AI and Symbiotic Creativity

Reham Hosny, an Associate Fellow at the Leverhulme Centre for the Future of Intelligence at the University of Cambridge, offers a historical perspective, tracing algorithmic creativity from Christopher Strachey’s 1950s love letter generator through contemporary large language models. Her concept of ‘symbiotic creativity’ suggests a more integrated future where human and machine capabilities enhance each other through reciprocal and iterative augmentation. 

This framework moves beyond simple collaboration toward genuine co-evolution, where AI learns from human interactions while humans adapt their creative processes in response to new technological capabilities. Hosny’s academic perspective provides context for understanding current developments as part of a longer trajectory of human-machine creative partnership. 

A Brief History of Writing

Gary Hall and Joanna Zylinska, critical theorists and experimental writers who are founding co-directors of Open Humanities Press, push the conversation furthest from conventional boundaries, arguing that AI’s arrival creates an opportunity to fundamentally re-imagine creative writing and publishing practices. Their critique extends beyond AI to question the liberal humanist assumptions underlying traditional authorship and the romantic genius model of individual creativity. 

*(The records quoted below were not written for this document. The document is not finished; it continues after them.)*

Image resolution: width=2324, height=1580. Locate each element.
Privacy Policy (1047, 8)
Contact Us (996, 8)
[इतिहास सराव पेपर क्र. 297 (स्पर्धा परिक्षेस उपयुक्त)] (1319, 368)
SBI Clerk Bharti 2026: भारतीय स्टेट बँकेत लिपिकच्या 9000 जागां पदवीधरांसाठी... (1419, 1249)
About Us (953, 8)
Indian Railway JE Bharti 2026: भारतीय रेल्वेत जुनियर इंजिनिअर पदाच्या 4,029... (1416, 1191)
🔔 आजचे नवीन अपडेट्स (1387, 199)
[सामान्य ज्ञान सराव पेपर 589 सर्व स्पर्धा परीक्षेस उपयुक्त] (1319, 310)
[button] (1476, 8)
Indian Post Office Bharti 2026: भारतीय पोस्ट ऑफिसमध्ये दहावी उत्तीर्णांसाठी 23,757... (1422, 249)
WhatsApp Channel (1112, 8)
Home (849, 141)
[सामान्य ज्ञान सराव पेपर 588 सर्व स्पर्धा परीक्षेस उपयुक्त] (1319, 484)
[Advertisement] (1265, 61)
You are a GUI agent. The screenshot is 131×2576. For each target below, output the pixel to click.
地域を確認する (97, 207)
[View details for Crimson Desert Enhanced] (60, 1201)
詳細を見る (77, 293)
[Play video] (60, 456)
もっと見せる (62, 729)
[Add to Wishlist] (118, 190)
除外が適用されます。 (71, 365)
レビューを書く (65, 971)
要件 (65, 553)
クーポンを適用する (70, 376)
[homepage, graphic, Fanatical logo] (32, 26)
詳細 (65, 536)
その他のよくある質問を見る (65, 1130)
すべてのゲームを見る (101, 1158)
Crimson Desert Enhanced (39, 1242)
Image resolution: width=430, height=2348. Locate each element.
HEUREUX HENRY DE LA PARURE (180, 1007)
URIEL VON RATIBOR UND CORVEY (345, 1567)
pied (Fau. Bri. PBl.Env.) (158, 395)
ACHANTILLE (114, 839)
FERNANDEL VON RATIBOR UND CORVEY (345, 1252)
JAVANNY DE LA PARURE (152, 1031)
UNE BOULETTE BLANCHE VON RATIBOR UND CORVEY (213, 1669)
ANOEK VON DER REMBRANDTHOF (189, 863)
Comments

Their call for ‘Creative-Writing-As-We-Don’t-Yet-Know-It’ imagines literary forms that transcend current categories, emerging from profound socio-political and technical transitions. This perspective treats AI not as a tool or threat but as a catalyst for entirely new modes of cultural production. 

Themes

Each of our contributors has shared their perspectives on AI’s impact on the future of writing and publishing and we at Bath Spa University have identified several themes that will inform our ongoing research.

The Interface  

Several contributors emphasise that how we interact with AI matters as much as the technology itself. Whether through Wijeratne’s embedded tools, Eke’s play-based approaches or Hall and Zylinska’s radical reimagining, the interface shapes the creative relationship. 

Economic Justice 

Nearly every contributor grapples with questions of compensation, copyright and economic sustainability. Even those most optimistic about AI’s creative potential acknowledge the need for fair systems of recognition, rights and payment. 

Human Agency 

All contributors, regardless of their stance on AI, insist on maintaining human agency in the creative process. The debate centres not on whether humans will remain involved but on how that involvement should be structured and protected. 

Fear or Curiosity? 

The articles reveal a fundamental divide between those who see fear as an obstacle to productive engagement and those who view current concerns as entirely justified. 

Looking Forward 

These perspectives collectively suggest that the impact of AI on writing and publishing is far from settled. Its impact will depend not only on technical developments but on the social, economic and cultural frameworks we construct around it. The most compelling vision may come from synthesising these approaches; embracing AI’s creative potential while building fair systems for protecting authors’ rights; encouraging experimentation while maintaining critical awareness of embedded biases and remaining open to radical new forms of writing while not losing our creativity.